* Activity:
Each entry must be printed again without a single change.

* Records supplied:
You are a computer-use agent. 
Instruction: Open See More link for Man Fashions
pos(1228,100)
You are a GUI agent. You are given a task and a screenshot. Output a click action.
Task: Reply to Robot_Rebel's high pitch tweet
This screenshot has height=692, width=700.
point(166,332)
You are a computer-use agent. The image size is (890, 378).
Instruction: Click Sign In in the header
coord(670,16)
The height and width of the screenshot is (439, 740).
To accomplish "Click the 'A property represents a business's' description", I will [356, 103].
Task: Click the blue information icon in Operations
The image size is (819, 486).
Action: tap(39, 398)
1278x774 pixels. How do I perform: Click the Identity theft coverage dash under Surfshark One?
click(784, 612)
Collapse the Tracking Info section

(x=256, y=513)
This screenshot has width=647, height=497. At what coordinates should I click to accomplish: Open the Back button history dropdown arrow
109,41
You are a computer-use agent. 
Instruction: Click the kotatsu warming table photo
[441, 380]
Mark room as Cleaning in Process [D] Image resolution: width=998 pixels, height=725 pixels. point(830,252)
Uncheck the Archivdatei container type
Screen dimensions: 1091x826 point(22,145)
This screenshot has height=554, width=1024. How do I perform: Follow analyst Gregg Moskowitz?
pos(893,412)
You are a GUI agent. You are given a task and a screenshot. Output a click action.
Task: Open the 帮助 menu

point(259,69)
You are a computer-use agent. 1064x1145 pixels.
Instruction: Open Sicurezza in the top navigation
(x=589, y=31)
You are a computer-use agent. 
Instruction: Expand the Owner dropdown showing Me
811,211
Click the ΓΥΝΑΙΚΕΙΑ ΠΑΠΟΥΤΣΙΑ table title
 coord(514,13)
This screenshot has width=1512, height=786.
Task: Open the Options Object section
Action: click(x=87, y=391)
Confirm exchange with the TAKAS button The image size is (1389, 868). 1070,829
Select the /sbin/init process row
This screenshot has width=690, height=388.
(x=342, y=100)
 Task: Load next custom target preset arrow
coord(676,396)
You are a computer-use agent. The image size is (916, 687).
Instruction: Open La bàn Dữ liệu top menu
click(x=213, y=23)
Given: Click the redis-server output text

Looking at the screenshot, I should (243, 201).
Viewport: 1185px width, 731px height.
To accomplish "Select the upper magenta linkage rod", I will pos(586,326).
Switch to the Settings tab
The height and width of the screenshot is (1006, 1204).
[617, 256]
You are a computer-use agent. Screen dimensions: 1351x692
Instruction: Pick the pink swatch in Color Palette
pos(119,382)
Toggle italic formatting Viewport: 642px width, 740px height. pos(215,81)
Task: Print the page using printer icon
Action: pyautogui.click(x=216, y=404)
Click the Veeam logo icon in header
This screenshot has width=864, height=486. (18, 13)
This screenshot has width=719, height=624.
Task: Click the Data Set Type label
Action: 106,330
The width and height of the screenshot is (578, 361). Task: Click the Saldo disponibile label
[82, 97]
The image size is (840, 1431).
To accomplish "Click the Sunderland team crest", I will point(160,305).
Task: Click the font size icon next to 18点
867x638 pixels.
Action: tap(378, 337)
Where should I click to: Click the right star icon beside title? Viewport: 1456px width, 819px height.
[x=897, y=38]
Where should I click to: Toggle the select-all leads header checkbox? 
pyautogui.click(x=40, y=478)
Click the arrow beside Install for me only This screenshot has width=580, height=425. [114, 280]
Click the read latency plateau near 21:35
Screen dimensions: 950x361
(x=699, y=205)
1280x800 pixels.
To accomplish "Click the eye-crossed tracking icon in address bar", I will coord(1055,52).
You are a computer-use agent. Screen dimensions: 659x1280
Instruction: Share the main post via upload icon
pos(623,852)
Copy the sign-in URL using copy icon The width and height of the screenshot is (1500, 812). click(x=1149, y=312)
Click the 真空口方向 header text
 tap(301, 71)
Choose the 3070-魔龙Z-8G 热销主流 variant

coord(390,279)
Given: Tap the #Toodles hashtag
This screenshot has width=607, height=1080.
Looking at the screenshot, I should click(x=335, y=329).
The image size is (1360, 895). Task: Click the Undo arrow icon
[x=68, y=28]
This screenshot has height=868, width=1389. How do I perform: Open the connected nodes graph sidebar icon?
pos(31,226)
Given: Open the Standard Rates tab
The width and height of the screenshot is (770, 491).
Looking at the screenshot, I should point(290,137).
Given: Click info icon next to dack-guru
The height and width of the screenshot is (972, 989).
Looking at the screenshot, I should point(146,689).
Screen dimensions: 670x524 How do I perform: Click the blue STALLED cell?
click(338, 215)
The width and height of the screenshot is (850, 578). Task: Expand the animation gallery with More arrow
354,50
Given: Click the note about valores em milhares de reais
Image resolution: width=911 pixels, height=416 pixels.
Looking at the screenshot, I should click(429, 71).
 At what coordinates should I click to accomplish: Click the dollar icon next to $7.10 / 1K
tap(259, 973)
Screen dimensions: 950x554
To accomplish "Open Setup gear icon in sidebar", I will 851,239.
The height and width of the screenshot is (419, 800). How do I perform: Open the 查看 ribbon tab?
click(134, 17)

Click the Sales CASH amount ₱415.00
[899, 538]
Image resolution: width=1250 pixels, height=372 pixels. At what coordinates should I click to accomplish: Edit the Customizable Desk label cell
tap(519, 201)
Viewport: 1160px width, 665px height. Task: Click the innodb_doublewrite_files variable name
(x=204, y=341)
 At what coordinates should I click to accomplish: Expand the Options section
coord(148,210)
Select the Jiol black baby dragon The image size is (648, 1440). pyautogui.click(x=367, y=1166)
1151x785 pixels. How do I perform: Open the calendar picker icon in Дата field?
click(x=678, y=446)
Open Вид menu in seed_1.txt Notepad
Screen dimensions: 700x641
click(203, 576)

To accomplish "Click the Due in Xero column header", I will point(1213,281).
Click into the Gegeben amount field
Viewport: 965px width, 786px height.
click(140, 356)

* Expected output:
You are a computer-use agent. 
Instruction: Open See More link for Man Fashions
pos(1228,100)
You are a GUI agent. You are given a task and a screenshot. Output a click action.
Task: Reply to Robot_Rebel's high pitch tweet
This screenshot has height=692, width=700.
point(166,332)
You are a computer-use agent. The image size is (890, 378).
Instruction: Click Sign In in the header
coord(670,16)
The height and width of the screenshot is (439, 740).
To accomplish "Click the 'A property represents a business's' description", I will [356, 103].
Task: Click the blue information icon in Operations
The image size is (819, 486).
Action: tap(39, 398)
1278x774 pixels. How do I perform: Click the Identity theft coverage dash under Surfshark One?
click(784, 612)
Collapse the Tracking Info section

(x=256, y=513)
This screenshot has width=647, height=497. At what coordinates should I click to accomplish: Open the Back button history dropdown arrow
109,41
You are a computer-use agent. 
Instruction: Click the kotatsu warming table photo
[441, 380]
Mark room as Cleaning in Process [D] Image resolution: width=998 pixels, height=725 pixels. point(830,252)
Uncheck the Archivdatei container type
Screen dimensions: 1091x826 point(22,145)
This screenshot has height=554, width=1024. How do I perform: Follow analyst Gregg Moskowitz?
pos(893,412)
You are a GUI agent. You are given a task and a screenshot. Output a click action.
Task: Open the 帮助 menu

point(259,69)
You are a computer-use agent. 1064x1145 pixels.
Instruction: Open Sicurezza in the top navigation
(x=589, y=31)
You are a computer-use agent. 
Instruction: Expand the Owner dropdown showing Me
811,211
Click the ΓΥΝΑΙΚΕΙΑ ΠΑΠΟΥΤΣΙΑ table title
 coord(514,13)
This screenshot has width=1512, height=786.
Task: Open the Options Object section
Action: click(x=87, y=391)
Confirm exchange with the TAKAS button The image size is (1389, 868). 1070,829
Select the /sbin/init process row
This screenshot has width=690, height=388.
(x=342, y=100)
 Task: Load next custom target preset arrow
coord(676,396)
You are a computer-use agent. The image size is (916, 687).
Instruction: Open La bàn Dữ liệu top menu
click(x=213, y=23)
Given: Click the redis-server output text

Looking at the screenshot, I should (243, 201).
Viewport: 1185px width, 731px height.
To accomplish "Select the upper magenta linkage rod", I will pos(586,326).
Switch to the Settings tab
The height and width of the screenshot is (1006, 1204).
[617, 256]
You are a computer-use agent. Screen dimensions: 1351x692
Instruction: Pick the pink swatch in Color Palette
pos(119,382)
Toggle italic formatting Viewport: 642px width, 740px height. pos(215,81)
Task: Print the page using printer icon
Action: pyautogui.click(x=216, y=404)
Click the Veeam logo icon in header
This screenshot has width=864, height=486. (18, 13)
This screenshot has width=719, height=624.
Task: Click the Data Set Type label
Action: 106,330
The width and height of the screenshot is (578, 361). Task: Click the Saldo disponibile label
[82, 97]
The image size is (840, 1431).
To accomplish "Click the Sunderland team crest", I will point(160,305).
Task: Click the font size icon next to 18点
867x638 pixels.
Action: tap(378, 337)
Where should I click to: Click the right star icon beside title? Viewport: 1456px width, 819px height.
[x=897, y=38]
Where should I click to: Toggle the select-all leads header checkbox? 
pyautogui.click(x=40, y=478)
Click the arrow beside Install for me only This screenshot has width=580, height=425. [114, 280]
Click the read latency plateau near 21:35
Screen dimensions: 950x361
(x=699, y=205)
1280x800 pixels.
To accomplish "Click the eye-crossed tracking icon in address bar", I will coord(1055,52).
You are a computer-use agent. Screen dimensions: 659x1280
Instruction: Share the main post via upload icon
pos(623,852)
Copy the sign-in URL using copy icon The width and height of the screenshot is (1500, 812). click(x=1149, y=312)
Click the 真空口方向 header text
 tap(301, 71)
Choose the 3070-魔龙Z-8G 热销主流 variant

coord(390,279)
Given: Tap the #Toodles hashtag
This screenshot has width=607, height=1080.
Looking at the screenshot, I should click(x=335, y=329).
The image size is (1360, 895). Task: Click the Undo arrow icon
[x=68, y=28]
This screenshot has height=868, width=1389. How do I perform: Open the connected nodes graph sidebar icon?
pos(31,226)
Given: Open the Standard Rates tab
The width and height of the screenshot is (770, 491).
Looking at the screenshot, I should point(290,137).
Given: Click info icon next to dack-guru
The height and width of the screenshot is (972, 989).
Looking at the screenshot, I should point(146,689).
Screen dimensions: 670x524 How do I perform: Click the blue STALLED cell?
click(338, 215)
The width and height of the screenshot is (850, 578). Task: Expand the animation gallery with More arrow
354,50
Given: Click the note about valores em milhares de reais
Image resolution: width=911 pixels, height=416 pixels.
Looking at the screenshot, I should click(429, 71).
 At what coordinates should I click to accomplish: Click the dollar icon next to $7.10 / 1K
tap(259, 973)
Screen dimensions: 950x554
To accomplish "Open Setup gear icon in sidebar", I will 851,239.
The height and width of the screenshot is (419, 800). How do I perform: Open the 查看 ribbon tab?
click(134, 17)

Click the Sales CASH amount ₱415.00
[899, 538]
Image resolution: width=1250 pixels, height=372 pixels. At what coordinates should I click to accomplish: Edit the Customizable Desk label cell
tap(519, 201)
Viewport: 1160px width, 665px height. Task: Click the innodb_doublewrite_files variable name
(x=204, y=341)
 At what coordinates should I click to accomplish: Expand the Options section
coord(148,210)
Select the Jiol black baby dragon The image size is (648, 1440). pyautogui.click(x=367, y=1166)
1151x785 pixels. How do I perform: Open the calendar picker icon in Дата field?
click(x=678, y=446)
Open Вид menu in seed_1.txt Notepad
Screen dimensions: 700x641
click(203, 576)

To accomplish "Click the Due in Xero column header", I will point(1213,281).
Click into the Gegeben amount field
Viewport: 965px width, 786px height.
click(140, 356)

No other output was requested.